The children, oh – the children! Matilda is at its very core a story centred around a child and young children in a school – it is inescapable that the main child roles have to be played by children and what an astounding job they do. I couldn’t do what they do now let alone when I was there age. Of course I loved Matilda (Elsie Blake) but there was something about Lavender (Emily Robins) … I couldn’t resist smiling the moment she appeared. And I can’t not mention Bruce (George King)!*
Don’t panic though – adults are present! Mrs Trunchball (Alex Gaumond) makes a fantastic Mrs Trunchball. Just as brutal as the book – big and brash – when she appears all eyes are drawn to her and you know to be quiet! Mrs Wormwood (Kay Murphy) is hilarious – so many of the comedic moments come from the interactions between her and Mr Wormwood (James Clyde). And I can’t leave out Miss Honey (Hayley Flaherty) – the character development we see inspired by this little girl comes shining through in spades.

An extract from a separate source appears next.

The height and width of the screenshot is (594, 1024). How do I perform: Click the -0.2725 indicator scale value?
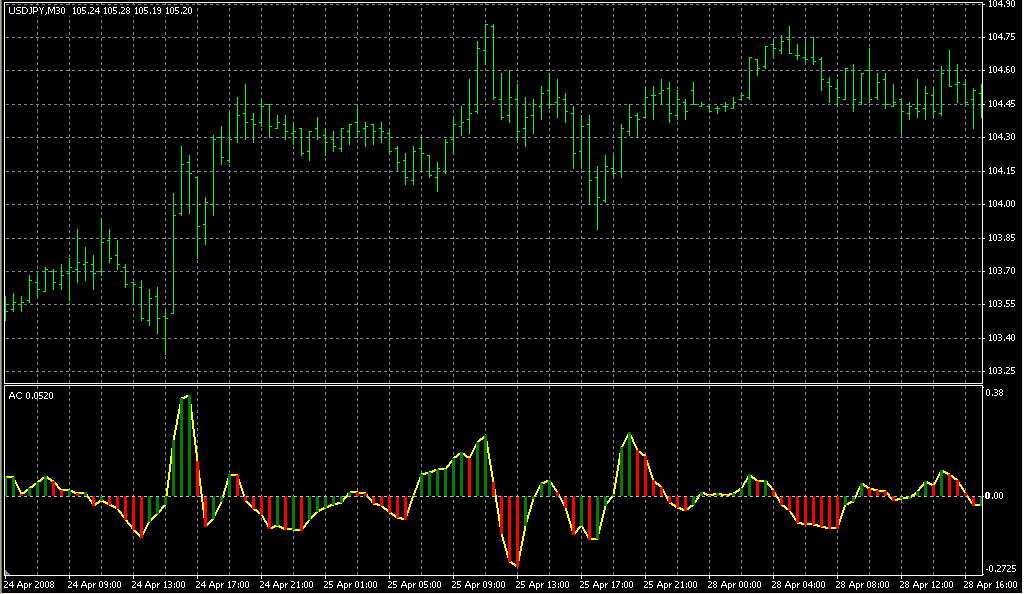[x=1001, y=566]
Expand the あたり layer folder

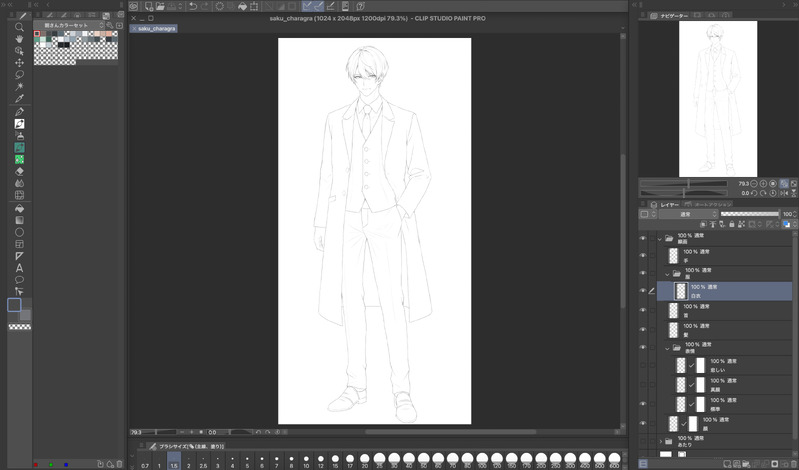pyautogui.click(x=660, y=440)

The sets are superb – made out of large scrabble pieces and arranged to spell out words. Obviously Matilda is spelt out in multiple places but there are other words – it made for great fun before the show (and during the interval) trying to work out what the words were … then realising the reason that one word didn’t make sense was because I missed the letter ‘e’ at the top!
I did get an amazing view, what with being in seat A13 – (front row and central isle seat). All be it a little bit eek when one of the swings sailed above my head! I may have been very tempted to duck!
Matilda is after all a musical so I can’t go a whole review without mentioning the, er .. um … MUSIC!
Music and Lyrics are written by the amazing Tim Minchin – his songs bring the whole musical to life. I’ll admit I listened to the cast recording once on Spotify before I saw the show and I have to admit apart from a few of the main songs (When I Grow Up, Revolting Children) I wasn’t sure. But having seen the show – the whole thing clicks and now I can’t stop listening to it. Of course those main songs are always going to be my favourite but now with the in-jokes established in my memory – I can listen to the whole thing again and again!
It’s no surprise to me that the ‘Full House’ sign was outside the theatre – I wouldn’t be surprised if this appears regularly. I think this is a musical that is going to run and run and run … and I certainly hope it does. If you get the opportunity to see Matilda The Musical, grab it both with hands – it’s fabulously scrumptious, perfectly unique and completely special!
You can thank me later!
*Between 3 and 4 children play each of these roles – I didn’t think to take a photo of who was playing who on this performance but I’m pretty sure these names are correct!